Published online by Cambridge University Press: 05 March 2010
Introduction
The purpose of this chapter is to explore the implications of some facts about prosody and intonation for efforts to create more general and higher quality speech technology. It will emphasize parallels between speech synthesis and speech recognition, because I believe that the challenges presented in these two areas exhibit strong similarities and that the best progress will be made by working on both together.
In the area of synthesis, there are now text-to-speech systems that are useful in many practical applications, especially ones in which the users are experienced and motivated.

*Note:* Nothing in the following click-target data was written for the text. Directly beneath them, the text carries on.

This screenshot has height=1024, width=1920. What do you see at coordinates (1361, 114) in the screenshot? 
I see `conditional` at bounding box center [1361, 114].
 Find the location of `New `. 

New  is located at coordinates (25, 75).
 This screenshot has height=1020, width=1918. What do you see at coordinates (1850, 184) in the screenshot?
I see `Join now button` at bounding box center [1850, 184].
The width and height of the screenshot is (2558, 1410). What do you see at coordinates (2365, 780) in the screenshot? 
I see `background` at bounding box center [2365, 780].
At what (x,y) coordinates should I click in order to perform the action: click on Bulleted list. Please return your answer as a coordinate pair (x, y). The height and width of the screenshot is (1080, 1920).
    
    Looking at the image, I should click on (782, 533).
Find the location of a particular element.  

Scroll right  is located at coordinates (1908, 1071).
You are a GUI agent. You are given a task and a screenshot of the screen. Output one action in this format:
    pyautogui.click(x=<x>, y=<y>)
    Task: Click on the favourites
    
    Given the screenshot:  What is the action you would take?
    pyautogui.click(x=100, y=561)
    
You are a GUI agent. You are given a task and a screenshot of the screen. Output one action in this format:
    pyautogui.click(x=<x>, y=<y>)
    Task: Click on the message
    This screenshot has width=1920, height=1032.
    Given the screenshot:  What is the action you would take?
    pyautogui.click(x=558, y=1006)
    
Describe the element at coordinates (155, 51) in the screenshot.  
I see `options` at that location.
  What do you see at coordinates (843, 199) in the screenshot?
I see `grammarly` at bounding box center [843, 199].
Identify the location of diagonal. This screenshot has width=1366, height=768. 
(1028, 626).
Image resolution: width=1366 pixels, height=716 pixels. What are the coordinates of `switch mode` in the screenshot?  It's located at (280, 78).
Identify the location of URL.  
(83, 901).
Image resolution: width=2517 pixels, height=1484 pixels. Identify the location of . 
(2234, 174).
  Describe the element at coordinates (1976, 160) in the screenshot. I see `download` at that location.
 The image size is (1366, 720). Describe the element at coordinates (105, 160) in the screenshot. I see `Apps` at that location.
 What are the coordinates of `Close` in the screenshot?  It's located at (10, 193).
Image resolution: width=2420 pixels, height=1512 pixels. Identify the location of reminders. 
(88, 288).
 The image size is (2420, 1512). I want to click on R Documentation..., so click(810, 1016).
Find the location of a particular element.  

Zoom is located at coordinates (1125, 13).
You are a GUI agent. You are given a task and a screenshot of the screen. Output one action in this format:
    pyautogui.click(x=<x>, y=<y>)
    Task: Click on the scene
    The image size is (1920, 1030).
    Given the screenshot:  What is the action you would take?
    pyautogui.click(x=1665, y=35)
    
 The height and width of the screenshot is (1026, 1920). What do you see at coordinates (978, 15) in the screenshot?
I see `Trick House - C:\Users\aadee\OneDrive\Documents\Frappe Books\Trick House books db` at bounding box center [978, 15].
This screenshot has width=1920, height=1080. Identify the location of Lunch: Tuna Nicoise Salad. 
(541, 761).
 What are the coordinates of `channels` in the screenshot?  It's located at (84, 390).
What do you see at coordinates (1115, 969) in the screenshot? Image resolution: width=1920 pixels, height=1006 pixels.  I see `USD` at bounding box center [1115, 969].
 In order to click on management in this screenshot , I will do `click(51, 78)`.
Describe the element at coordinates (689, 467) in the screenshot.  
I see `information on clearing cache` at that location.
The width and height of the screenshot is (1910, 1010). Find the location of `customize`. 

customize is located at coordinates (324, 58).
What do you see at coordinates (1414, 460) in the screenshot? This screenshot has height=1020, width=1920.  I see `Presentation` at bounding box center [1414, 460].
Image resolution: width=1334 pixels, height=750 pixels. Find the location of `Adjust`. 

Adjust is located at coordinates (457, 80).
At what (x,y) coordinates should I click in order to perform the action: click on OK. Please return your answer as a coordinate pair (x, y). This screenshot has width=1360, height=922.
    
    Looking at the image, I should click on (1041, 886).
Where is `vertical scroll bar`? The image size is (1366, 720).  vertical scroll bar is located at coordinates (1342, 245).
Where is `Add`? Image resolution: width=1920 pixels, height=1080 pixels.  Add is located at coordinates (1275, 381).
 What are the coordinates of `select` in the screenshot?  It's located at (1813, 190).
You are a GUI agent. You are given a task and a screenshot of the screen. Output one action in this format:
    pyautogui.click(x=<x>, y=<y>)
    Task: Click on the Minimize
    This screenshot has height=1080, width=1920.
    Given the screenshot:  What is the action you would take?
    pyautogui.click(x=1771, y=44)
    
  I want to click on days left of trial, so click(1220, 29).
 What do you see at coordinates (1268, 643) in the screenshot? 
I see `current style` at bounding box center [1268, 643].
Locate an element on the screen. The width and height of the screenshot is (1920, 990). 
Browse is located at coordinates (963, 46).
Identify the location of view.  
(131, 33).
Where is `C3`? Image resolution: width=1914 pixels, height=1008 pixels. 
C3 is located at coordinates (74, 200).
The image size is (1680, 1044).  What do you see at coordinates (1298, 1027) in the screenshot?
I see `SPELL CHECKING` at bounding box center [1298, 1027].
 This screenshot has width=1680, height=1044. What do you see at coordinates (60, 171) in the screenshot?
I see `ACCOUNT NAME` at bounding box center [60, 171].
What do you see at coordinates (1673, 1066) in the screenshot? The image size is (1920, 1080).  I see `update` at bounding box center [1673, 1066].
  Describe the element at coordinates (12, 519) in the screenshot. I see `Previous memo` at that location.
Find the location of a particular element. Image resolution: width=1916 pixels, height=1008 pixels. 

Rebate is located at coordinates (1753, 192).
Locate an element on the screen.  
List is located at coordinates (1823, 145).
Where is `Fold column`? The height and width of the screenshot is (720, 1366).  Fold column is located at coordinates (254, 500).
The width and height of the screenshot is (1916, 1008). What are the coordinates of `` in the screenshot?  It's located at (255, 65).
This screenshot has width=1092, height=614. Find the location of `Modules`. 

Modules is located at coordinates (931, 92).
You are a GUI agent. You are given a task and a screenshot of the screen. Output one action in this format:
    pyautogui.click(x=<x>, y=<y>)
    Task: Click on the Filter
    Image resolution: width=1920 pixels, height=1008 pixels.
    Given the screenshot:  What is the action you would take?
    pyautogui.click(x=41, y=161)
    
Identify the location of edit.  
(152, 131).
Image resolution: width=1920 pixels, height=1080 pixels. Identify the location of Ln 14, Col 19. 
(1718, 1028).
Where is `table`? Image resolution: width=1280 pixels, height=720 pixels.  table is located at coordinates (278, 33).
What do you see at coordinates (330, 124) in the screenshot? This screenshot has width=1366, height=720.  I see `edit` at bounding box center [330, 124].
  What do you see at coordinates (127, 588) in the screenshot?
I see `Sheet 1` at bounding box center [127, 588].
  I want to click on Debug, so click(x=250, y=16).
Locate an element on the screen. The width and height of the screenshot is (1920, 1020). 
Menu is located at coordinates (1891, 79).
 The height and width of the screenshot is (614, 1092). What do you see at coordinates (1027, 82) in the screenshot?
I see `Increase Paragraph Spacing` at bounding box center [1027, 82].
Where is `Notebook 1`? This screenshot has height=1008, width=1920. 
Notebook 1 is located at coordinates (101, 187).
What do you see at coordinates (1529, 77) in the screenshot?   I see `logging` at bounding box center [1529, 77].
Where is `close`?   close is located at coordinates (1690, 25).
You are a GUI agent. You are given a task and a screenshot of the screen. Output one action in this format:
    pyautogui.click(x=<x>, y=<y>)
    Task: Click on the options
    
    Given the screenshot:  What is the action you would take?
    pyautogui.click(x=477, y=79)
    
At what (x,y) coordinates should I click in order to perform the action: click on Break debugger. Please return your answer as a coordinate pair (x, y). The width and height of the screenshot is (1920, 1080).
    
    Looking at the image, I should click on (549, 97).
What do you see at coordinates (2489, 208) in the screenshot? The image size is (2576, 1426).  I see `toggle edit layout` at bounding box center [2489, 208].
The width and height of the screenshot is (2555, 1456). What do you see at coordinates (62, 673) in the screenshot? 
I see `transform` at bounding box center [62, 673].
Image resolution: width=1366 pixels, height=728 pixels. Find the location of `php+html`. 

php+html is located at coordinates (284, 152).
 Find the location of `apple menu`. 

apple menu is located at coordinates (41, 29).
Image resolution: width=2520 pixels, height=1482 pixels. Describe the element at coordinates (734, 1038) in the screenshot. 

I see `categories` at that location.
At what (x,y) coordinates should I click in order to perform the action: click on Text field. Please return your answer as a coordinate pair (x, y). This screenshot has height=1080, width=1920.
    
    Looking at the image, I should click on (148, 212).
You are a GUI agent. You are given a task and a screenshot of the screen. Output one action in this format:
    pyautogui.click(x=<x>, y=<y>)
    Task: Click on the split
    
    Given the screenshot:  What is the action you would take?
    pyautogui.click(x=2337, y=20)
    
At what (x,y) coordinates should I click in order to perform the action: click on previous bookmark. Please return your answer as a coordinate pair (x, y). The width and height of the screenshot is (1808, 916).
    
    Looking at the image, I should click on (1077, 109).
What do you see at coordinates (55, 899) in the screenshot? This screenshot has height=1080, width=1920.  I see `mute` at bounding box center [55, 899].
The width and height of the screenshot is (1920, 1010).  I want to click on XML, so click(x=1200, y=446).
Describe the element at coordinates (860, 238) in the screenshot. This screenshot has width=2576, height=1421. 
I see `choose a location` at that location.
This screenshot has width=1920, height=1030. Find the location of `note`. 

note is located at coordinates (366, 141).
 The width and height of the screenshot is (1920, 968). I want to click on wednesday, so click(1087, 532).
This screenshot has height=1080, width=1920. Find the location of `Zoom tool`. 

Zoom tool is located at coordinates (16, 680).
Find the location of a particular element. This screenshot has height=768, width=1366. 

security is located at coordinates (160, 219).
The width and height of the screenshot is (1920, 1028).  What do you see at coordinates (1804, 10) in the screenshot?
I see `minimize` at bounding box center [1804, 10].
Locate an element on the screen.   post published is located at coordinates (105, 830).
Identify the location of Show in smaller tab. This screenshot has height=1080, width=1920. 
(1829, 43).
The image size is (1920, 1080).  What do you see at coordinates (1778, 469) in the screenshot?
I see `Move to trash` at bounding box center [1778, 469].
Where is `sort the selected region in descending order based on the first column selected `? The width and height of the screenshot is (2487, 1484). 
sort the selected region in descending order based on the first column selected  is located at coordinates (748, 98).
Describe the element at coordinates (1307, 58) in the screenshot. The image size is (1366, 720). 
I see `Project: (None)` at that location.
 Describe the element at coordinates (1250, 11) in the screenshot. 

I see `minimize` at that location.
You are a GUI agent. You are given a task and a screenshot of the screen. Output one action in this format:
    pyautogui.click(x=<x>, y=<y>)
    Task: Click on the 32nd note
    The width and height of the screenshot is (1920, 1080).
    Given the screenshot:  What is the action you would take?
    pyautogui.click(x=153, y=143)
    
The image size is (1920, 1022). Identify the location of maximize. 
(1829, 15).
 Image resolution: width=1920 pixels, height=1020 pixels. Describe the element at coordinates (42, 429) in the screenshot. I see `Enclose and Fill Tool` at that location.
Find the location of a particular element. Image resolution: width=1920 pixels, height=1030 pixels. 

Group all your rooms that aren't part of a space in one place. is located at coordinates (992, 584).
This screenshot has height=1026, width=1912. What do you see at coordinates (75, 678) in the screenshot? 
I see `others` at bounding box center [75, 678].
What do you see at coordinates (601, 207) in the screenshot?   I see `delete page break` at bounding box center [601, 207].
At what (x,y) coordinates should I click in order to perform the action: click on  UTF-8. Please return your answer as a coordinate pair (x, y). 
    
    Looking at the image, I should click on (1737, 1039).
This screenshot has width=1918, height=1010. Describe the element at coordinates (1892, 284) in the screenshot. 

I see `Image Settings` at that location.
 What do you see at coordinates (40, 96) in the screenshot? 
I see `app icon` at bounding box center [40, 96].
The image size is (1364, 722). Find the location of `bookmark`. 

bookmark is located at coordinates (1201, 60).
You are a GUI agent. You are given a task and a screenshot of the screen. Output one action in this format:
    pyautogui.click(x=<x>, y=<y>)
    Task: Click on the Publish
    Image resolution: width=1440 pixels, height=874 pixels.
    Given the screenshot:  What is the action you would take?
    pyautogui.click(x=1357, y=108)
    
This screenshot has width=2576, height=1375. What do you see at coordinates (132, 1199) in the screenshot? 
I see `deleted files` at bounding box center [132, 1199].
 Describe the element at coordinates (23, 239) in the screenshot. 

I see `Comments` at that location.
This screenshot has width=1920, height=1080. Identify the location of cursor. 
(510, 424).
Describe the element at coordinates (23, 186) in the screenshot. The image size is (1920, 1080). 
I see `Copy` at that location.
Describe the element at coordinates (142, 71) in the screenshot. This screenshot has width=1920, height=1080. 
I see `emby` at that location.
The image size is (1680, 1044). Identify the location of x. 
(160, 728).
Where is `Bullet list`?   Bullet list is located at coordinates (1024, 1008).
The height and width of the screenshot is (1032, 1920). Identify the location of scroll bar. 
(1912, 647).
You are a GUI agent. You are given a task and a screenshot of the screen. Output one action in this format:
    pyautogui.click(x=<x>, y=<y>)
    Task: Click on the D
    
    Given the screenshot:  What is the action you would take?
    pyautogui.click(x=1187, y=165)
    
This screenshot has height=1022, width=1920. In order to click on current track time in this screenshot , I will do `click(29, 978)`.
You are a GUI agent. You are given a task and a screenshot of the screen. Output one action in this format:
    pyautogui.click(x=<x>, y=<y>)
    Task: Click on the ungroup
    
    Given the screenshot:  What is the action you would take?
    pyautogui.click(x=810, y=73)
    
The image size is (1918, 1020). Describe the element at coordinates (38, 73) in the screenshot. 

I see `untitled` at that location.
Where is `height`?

In order to have more general and higher quality synthesis technology it will be desirable (1) to improve the phonetic quality of synthetic speech to the point where it is as easily comprehended as natural speech and where it is fully acceptable to naive or unmotivated listeners, (2) to use expressive variation appropriately to convey the structure and relative importance of information in complex materials, and (3) to model the speech of people of different ages, sexes, and dialects in order to support applications requiring use of multiple voices.
Engineers working on recognition have a long-standing goal of building systems that can handle large-vocabulary continuous speech. To be useful, such systems must be either speaker-independent or speaker-dependent; if speaker-dependent, engineers must be trained using a sample of speech that can feasibly be collected and analyzed. Present systems exhibit a strong trade-off between degree of speaker independence on the one hand and the size of the vocabulary and branching factor in the grammar on the other.